The records:
Segment Open

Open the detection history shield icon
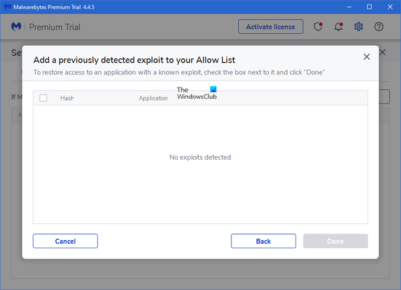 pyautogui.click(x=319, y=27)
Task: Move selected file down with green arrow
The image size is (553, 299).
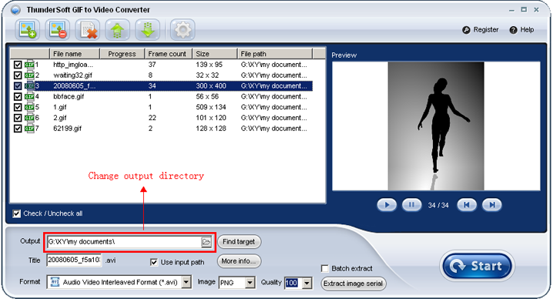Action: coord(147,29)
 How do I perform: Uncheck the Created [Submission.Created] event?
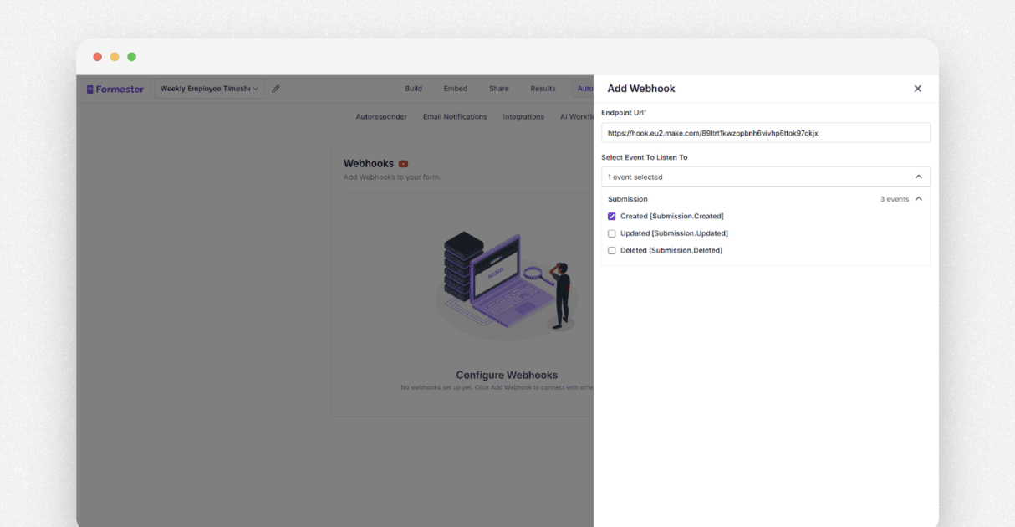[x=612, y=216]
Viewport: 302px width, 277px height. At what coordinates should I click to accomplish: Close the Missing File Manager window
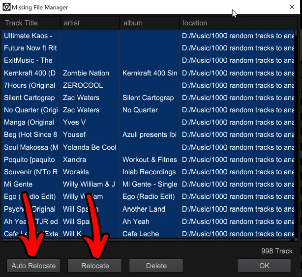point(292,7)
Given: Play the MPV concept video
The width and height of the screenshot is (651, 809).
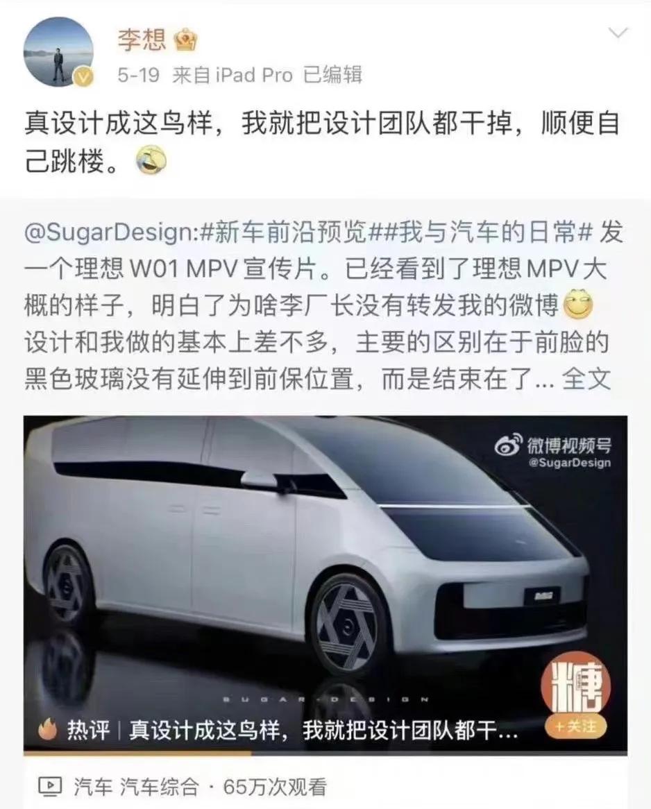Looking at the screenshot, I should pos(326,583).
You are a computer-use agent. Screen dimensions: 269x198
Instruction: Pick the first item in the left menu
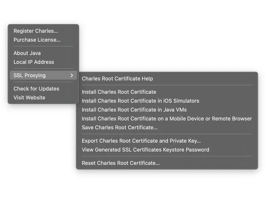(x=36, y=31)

Segment Closed
Segment Open

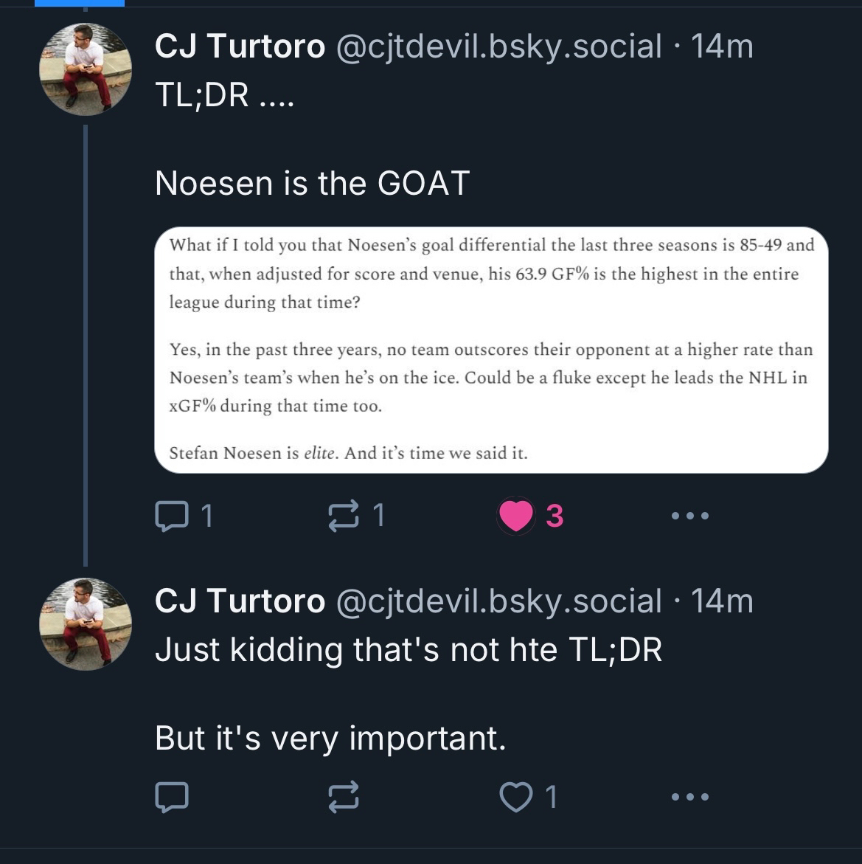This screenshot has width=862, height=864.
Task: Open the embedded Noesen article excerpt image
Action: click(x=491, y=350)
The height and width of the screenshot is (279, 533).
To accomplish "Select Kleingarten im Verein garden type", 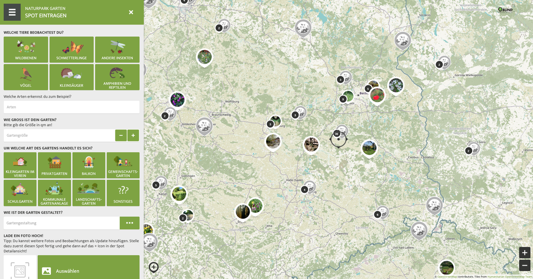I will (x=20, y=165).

Segment Closed
Segment Open

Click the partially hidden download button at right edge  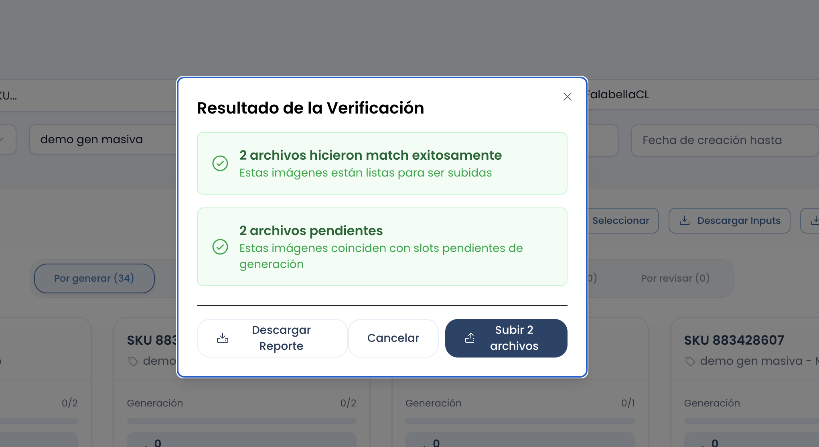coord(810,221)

Segment Closed

Aim of the task: An exact copy is needed of the stretch above that opens with the line containing "How do I perform: Uncheck" and closes with the line containing "Given: Play the MPV concept video"; the pictures are not part of it.

Problem solution:
 How do I perform: Uncheck the Created [Submission.Created] event?
[x=612, y=216]
Viewport: 302px width, 277px height. At what coordinates should I click to accomplish: Close the Missing File Manager window
point(292,7)
Given: Play the MPV concept video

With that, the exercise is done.